### RECORDED INFORMATION

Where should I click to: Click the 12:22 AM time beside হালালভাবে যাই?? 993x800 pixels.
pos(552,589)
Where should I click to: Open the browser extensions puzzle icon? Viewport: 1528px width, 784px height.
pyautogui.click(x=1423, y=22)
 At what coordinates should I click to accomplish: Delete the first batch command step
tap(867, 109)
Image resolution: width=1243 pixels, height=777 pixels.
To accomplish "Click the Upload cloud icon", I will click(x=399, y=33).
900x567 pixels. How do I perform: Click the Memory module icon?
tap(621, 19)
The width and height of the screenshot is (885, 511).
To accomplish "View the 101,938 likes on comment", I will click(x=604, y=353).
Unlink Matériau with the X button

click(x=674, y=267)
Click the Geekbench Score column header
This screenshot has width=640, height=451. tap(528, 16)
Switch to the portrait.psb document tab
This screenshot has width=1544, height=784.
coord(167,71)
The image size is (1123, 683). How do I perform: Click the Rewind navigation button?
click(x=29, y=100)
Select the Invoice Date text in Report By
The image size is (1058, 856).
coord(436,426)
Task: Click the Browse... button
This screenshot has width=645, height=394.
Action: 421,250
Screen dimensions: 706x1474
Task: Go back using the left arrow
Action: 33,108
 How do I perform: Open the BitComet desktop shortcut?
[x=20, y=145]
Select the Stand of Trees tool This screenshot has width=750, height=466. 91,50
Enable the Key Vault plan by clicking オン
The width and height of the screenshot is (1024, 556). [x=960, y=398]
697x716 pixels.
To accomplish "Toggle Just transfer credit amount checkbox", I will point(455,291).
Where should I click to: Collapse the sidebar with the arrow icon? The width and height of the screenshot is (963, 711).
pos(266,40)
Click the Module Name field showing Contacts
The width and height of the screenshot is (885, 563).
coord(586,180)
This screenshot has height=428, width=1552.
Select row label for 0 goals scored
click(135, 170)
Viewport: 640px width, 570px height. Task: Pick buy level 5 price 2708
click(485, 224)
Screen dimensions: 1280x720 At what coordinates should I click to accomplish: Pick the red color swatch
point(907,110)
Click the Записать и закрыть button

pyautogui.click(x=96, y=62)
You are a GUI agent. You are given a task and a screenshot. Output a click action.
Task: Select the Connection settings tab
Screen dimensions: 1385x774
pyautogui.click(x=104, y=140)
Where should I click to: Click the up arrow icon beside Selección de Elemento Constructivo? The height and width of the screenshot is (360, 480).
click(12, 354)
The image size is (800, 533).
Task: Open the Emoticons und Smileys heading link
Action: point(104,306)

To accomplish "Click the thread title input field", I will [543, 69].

######

If a line in the records above contains the word "field", copy it.

Click the Module Name field showing Contacts
To accomplish "Click the thread title input field", I will [543, 69].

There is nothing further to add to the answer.